Michael Doane, Luke Froeb, Steven Tschantz, Oct 28, 2010
Every first-year law student has heard the story of the man who was mowing his lawn when he realized that his hedge also needed trimming. Since he didn’t own a hedge trimmer, he lifted the lawnmower up, turned it on its side, and then accidentally cut off his fingers. He sued the manufacturer, claiming that the label should have warned him not to trim his hedge with a lawnmower.
With all of the tools in the new Guidelines-natural experiments, merger simulation, market delineation, and “Upward Pricing Pressure” (“UPP”) to name a few-it is easy for an antitrust practitioner to feel a little like the protagonist of this urban legend. We are given a lot of tools, but no warning label on how or when to employ them.

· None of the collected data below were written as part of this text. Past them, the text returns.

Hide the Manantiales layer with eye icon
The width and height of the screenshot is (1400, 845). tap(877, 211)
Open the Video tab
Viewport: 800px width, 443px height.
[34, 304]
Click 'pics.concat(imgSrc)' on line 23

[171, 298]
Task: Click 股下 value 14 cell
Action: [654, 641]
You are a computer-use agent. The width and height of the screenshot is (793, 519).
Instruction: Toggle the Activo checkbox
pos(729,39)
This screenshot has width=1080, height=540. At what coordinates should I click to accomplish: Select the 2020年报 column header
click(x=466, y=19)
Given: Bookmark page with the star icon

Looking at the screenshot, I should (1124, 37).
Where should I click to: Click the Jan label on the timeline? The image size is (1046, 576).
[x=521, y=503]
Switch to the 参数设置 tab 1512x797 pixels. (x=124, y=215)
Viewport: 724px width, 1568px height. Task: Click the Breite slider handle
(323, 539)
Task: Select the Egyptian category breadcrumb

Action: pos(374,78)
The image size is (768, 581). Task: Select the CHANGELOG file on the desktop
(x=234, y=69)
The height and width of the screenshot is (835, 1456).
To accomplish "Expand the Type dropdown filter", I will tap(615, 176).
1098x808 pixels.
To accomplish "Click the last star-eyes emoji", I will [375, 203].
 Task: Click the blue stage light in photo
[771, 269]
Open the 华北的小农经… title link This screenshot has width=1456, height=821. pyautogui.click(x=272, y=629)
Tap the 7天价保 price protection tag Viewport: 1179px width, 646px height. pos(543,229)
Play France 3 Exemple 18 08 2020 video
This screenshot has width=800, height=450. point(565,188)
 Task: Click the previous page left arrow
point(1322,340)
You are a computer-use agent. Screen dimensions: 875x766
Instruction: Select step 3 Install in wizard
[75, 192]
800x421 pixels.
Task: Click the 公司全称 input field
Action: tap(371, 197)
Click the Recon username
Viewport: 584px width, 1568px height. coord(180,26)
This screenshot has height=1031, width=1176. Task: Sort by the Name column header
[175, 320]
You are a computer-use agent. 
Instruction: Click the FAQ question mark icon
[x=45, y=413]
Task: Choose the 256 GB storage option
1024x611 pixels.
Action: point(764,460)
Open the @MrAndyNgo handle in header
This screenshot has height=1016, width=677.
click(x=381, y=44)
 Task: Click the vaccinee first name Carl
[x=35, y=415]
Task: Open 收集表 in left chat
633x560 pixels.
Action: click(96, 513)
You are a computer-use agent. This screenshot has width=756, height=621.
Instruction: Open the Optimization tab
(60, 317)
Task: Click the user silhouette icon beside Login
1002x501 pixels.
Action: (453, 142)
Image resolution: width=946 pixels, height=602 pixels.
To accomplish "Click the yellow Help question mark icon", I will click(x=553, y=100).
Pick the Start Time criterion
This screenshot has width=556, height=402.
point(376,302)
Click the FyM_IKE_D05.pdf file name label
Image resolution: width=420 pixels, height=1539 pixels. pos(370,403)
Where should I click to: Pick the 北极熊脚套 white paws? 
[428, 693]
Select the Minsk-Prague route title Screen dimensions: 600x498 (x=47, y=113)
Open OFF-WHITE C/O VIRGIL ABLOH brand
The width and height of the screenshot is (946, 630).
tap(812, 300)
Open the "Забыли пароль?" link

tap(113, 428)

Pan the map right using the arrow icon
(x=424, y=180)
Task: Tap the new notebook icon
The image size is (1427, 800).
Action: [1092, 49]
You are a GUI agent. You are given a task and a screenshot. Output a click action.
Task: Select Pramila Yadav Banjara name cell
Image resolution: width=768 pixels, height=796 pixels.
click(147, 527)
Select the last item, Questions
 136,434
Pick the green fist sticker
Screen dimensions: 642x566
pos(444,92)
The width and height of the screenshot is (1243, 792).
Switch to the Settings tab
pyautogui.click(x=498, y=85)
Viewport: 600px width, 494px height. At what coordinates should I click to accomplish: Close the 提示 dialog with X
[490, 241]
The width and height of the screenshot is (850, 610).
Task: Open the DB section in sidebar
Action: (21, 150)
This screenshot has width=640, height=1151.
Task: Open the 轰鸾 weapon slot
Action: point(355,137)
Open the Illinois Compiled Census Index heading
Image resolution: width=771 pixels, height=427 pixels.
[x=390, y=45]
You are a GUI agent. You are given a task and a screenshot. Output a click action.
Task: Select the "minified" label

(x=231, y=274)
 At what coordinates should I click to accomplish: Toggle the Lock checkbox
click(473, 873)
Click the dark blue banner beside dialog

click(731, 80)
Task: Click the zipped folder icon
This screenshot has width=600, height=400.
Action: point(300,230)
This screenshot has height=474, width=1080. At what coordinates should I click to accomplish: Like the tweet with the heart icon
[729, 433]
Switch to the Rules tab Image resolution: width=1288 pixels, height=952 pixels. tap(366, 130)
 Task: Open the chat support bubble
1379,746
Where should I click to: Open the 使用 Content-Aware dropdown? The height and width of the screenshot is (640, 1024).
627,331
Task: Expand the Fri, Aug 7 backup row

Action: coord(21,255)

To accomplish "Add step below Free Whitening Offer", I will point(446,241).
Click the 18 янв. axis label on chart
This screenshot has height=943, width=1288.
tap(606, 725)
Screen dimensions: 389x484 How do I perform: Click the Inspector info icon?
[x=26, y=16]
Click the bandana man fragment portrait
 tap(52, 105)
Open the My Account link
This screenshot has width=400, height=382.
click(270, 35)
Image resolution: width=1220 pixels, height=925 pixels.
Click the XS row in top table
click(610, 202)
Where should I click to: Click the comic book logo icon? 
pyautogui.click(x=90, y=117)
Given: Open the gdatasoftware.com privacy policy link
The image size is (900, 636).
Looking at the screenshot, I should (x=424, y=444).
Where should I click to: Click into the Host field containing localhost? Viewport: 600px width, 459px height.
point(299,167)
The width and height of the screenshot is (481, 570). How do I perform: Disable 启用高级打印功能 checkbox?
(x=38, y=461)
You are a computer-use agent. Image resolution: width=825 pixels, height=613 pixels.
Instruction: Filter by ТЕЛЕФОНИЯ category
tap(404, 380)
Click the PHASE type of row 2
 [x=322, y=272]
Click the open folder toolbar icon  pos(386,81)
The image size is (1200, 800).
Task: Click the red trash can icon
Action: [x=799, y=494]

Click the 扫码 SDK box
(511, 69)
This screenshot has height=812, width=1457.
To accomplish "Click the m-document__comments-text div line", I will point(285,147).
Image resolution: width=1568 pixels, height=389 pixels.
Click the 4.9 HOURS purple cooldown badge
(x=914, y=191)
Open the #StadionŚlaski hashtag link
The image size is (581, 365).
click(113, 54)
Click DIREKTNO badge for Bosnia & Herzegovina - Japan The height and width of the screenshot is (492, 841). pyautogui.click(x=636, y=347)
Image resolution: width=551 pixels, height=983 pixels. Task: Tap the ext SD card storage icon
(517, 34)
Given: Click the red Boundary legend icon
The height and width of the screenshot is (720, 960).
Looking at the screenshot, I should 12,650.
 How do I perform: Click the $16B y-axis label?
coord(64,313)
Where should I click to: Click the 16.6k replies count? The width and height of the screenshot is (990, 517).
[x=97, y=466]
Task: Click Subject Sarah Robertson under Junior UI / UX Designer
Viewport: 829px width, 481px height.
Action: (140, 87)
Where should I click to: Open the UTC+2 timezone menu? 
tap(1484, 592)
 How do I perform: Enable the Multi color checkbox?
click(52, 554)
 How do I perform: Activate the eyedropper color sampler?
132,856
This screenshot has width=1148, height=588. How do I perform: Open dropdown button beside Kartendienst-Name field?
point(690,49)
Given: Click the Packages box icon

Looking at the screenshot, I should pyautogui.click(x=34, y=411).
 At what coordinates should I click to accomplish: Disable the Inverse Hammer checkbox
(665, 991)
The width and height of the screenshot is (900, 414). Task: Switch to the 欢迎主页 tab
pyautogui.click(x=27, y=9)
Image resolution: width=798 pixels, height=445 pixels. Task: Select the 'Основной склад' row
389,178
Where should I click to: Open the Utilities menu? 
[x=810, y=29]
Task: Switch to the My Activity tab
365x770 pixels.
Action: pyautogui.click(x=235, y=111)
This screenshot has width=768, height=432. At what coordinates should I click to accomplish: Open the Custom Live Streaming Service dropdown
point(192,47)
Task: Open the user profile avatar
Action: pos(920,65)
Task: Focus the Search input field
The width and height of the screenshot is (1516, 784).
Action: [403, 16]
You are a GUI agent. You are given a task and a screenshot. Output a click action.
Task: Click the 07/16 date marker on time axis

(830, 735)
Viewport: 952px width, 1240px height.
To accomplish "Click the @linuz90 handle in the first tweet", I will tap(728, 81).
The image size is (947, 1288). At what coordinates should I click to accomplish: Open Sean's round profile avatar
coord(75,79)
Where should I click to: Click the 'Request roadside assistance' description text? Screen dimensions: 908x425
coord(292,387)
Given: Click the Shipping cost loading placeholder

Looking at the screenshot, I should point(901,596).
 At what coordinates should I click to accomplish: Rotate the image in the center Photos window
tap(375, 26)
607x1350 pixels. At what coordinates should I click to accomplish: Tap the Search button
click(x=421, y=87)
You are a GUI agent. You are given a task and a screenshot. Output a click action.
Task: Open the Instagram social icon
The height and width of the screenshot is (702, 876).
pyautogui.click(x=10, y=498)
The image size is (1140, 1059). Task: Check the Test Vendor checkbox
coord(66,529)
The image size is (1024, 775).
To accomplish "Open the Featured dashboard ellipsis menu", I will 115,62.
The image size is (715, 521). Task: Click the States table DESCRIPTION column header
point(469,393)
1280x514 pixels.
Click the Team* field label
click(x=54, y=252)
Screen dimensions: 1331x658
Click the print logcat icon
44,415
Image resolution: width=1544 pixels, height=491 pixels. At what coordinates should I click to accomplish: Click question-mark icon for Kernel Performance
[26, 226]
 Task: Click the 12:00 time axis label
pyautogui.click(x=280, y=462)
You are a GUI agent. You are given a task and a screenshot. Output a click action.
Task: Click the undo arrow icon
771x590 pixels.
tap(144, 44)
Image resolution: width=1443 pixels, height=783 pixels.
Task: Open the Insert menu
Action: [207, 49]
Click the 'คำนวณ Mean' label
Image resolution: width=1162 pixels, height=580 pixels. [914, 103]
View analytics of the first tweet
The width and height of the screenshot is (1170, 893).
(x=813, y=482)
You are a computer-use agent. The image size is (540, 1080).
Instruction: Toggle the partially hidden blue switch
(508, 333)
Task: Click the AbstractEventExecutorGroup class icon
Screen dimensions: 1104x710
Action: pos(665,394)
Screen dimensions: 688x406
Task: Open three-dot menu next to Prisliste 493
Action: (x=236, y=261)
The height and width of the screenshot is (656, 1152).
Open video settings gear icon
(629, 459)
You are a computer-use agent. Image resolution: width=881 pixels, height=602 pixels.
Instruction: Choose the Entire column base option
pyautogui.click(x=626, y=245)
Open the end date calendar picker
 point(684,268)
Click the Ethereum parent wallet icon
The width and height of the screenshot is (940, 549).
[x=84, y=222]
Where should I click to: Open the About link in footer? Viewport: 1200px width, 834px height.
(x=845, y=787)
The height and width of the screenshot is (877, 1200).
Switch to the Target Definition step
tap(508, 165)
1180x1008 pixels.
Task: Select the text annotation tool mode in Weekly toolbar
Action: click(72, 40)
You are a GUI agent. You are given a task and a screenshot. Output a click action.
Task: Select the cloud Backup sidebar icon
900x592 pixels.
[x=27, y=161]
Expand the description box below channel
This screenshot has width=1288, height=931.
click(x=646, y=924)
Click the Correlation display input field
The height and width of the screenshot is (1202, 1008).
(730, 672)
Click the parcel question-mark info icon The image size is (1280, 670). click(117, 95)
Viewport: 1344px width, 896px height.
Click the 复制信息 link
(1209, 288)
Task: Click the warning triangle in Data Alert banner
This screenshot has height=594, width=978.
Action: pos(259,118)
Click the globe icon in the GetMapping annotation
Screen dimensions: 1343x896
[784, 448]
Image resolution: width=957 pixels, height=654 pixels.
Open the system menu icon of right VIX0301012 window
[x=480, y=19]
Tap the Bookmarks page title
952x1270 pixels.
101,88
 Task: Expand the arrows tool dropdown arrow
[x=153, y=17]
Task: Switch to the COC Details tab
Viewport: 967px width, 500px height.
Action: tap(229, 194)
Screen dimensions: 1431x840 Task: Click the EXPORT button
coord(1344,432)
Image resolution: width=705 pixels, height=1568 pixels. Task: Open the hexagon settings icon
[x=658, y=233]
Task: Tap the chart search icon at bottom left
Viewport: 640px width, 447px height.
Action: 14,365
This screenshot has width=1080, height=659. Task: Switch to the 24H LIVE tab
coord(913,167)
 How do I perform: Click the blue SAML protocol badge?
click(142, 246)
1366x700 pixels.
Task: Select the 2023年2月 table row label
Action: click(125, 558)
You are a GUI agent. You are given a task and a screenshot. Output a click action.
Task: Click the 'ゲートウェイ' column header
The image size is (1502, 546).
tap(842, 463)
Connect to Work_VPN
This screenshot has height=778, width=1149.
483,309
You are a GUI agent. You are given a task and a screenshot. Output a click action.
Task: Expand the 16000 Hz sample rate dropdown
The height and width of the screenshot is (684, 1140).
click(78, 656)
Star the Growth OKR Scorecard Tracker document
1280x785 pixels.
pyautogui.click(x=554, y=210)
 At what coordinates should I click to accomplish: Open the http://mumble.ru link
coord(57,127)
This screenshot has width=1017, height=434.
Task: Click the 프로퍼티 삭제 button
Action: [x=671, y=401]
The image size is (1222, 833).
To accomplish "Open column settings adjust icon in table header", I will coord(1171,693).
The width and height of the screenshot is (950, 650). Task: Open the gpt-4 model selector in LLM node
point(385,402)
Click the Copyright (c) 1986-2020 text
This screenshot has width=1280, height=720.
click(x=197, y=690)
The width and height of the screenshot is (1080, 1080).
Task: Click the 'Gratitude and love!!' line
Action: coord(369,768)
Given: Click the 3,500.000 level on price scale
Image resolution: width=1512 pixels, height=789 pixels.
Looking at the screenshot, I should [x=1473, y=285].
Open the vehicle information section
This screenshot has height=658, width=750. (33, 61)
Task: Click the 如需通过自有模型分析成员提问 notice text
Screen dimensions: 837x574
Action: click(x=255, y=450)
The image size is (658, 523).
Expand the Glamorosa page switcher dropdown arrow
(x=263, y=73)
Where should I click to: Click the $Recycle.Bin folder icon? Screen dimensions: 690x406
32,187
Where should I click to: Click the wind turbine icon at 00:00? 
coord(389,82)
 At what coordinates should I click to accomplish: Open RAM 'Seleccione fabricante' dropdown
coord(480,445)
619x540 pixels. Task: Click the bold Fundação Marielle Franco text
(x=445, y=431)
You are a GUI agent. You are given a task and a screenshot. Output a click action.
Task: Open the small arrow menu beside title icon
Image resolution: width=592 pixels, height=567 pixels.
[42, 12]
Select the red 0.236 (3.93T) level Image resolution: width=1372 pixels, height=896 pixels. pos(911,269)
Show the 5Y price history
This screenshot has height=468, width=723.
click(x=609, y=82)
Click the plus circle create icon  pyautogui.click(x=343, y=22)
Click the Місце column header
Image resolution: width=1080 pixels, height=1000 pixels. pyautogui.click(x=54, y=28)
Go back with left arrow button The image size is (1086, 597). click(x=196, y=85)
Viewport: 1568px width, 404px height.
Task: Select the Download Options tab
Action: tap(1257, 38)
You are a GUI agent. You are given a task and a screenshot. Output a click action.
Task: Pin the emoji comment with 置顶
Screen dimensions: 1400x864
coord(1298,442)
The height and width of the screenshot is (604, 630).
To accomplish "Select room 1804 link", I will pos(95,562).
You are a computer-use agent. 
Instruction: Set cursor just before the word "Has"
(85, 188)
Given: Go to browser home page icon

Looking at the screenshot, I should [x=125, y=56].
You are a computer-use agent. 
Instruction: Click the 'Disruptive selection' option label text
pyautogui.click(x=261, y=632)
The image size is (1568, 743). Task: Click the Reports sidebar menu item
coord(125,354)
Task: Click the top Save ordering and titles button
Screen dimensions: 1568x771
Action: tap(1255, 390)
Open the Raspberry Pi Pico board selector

Predictably, economists have jumped into this void by coming up with cases or examples of when the tools would give the wrong answer. Most of the criticism is directed against UPP, but the criticism could just as easily be directed against any of the tools mentioned in the guidelines. Some of this criticism is over-stated as there is little in the Guidelines to suggest that the agencies are going to misuse the tools in the way that the critics suppose.
But since the new Guidelines are a little short on guidance, and since they did not come with a warning label, we are going to try to clear up some confusion by providing one.
WARNING: Improper use of the New Horizontal Merger Guidelines can result in overly narrow markets, mistaken inferences of market power, and wrong-headed analyses.
But they can just as easily do the opposite. It depends on how you use them. Incidentally, the same was true of the old Merger Guidelines.